**Text shown:**
BEGIN

Multi-tier architecture. Computation and data storage is organized into multiple layers or tiers (on the same or different machines): Clients make requests to servers, which make requests to other servers, and so forth. Higher tiers send requests to lower tiers, but not the other way around. The most common structure is a three-tier architecture with a presentation tier, a logic tier, and a data tier—the data tier manages data storage; the logic tier implements business logic such as processing transactions to change data; and the presentation tier provides the user interface through which clients interact with the system. This three-tier design separates concerns regarding user interface from how requests are processed from how data is stored. This structure is common for business and web applications and can be conceptually extended with components related to machine learning (as we will show in chapter Deploying a Model).

An architectural diagram with three tiers: A user interface in the presentation tier is connected on one side to the real world and on the other side to the business logic in the logic tier which itself is connected to the database in the data tier. — A typical representation of a three-tier architecture.

Service-oriented architectures and microservices. A system is organized into multiple self-contained services (processes) that call other services through remote procedure calls. The services are not necessarily organized into layers, and typically each service represents a cohesive piece of functionality and is responsible for its own data storage. This design allows independent deployment, versioning, and scaling of services and flexible routing of requests at the network level. Many modern, scalable web-based systems use this design, as we will discuss in chapter Scaling the System.

An architectural diagram of many connected boxes representing services and their calls to other services. The central service is the mobile app client which makes calls to a recommendations service, a content delivery service, and a content delivery engine. These services make calls to yet other services. — A sketched architecture of an audiobook app with media purchasing and streaming services, composed of many (micro-)services each with a specific and narrow focus. Each service stores its own data. To increase throughput and reliability, multiple instances per service can be offered with partitioned or shared data storage. Adapted from a figure in Meiklejohn, Christopher. “Dynamic Reduction: Optimizing Service-Level Fault Injection Testing With Service Encapsulation” [blog], 2021.

END

**Recorded data:**
BEGIN

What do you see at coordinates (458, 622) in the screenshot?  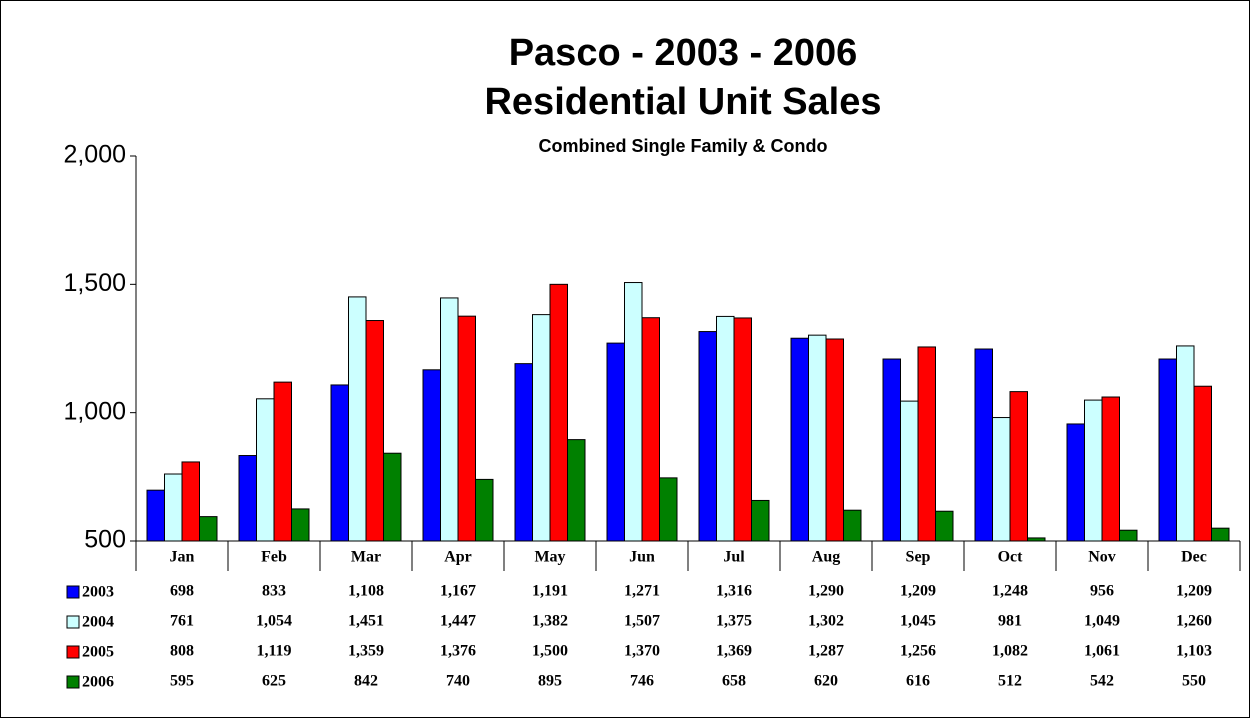 I see `data-label: 1,447` at bounding box center [458, 622].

END

**Exercise tasks:**
A - In the text on software architectures:
(i) What three tiers make up the most common multi-tier structure?
(ii) In a service-oriented design, what is each service typically responsible for besides its piece of functionality?
(iii) What kind of app does the sketched microservice architecture depict?
B - According to the text on software architectures, why can the sketched audiobook app offer multiple instances per service?

**Answers in order:**
A -
(i) A presentation tier, a logic tier, and a data tier.
(ii) Its own data storage.
(iii) An audiobook app with media purchasing and streaming services.

B - Multiple instances per service increase throughput and reliability. These instances can use either partitioned or shared data storage.